→ **Task to complete**:
Output a verbatim copy of the data, cut off after the line that contains "Task: Click the -50 red level on color scale".

*** Supplied entries ***

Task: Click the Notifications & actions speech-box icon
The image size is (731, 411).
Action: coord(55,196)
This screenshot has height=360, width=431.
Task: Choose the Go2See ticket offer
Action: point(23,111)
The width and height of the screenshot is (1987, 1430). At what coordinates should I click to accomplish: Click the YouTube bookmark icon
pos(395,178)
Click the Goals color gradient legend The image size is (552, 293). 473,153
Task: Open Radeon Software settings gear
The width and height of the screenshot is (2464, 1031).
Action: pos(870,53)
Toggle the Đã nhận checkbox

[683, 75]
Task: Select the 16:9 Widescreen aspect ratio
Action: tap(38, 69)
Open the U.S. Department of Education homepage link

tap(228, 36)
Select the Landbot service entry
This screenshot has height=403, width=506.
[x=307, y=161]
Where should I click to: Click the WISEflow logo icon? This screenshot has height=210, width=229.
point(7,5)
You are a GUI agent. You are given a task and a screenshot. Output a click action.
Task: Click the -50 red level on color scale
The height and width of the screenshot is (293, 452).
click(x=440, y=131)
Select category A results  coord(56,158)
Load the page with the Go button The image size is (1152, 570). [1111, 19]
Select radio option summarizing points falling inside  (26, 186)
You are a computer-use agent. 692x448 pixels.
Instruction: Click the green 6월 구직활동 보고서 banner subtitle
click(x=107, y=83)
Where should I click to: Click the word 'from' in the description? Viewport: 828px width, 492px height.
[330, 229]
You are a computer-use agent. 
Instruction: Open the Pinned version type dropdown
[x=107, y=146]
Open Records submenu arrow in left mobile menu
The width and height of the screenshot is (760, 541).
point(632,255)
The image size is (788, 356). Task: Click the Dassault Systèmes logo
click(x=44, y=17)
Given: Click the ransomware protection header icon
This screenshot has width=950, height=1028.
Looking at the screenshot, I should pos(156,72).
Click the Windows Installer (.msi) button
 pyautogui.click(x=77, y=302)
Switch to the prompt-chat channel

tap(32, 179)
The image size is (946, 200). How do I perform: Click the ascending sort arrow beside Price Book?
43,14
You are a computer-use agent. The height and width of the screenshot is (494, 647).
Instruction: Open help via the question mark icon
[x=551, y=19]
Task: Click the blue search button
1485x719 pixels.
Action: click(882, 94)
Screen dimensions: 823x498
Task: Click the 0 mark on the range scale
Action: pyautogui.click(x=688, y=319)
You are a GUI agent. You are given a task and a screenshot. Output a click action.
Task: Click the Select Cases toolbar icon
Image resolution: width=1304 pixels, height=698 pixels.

*** End of Supplied entries ***

→ **The answer**:
Task: Click the Notifications & actions speech-box icon
The image size is (731, 411).
Action: coord(55,196)
This screenshot has height=360, width=431.
Task: Choose the Go2See ticket offer
Action: point(23,111)
The width and height of the screenshot is (1987, 1430). At what coordinates should I click to accomplish: Click the YouTube bookmark icon
pos(395,178)
Click the Goals color gradient legend The image size is (552, 293). 473,153
Task: Open Radeon Software settings gear
The width and height of the screenshot is (2464, 1031).
Action: pos(870,53)
Toggle the Đã nhận checkbox

[683, 75]
Task: Select the 16:9 Widescreen aspect ratio
Action: tap(38, 69)
Open the U.S. Department of Education homepage link

tap(228, 36)
Select the Landbot service entry
This screenshot has height=403, width=506.
[x=307, y=161]
Where should I click to: Click the WISEflow logo icon? This screenshot has height=210, width=229.
point(7,5)
You are a GUI agent. You are given a task and a screenshot. Output a click action.
Task: Click the -50 red level on color scale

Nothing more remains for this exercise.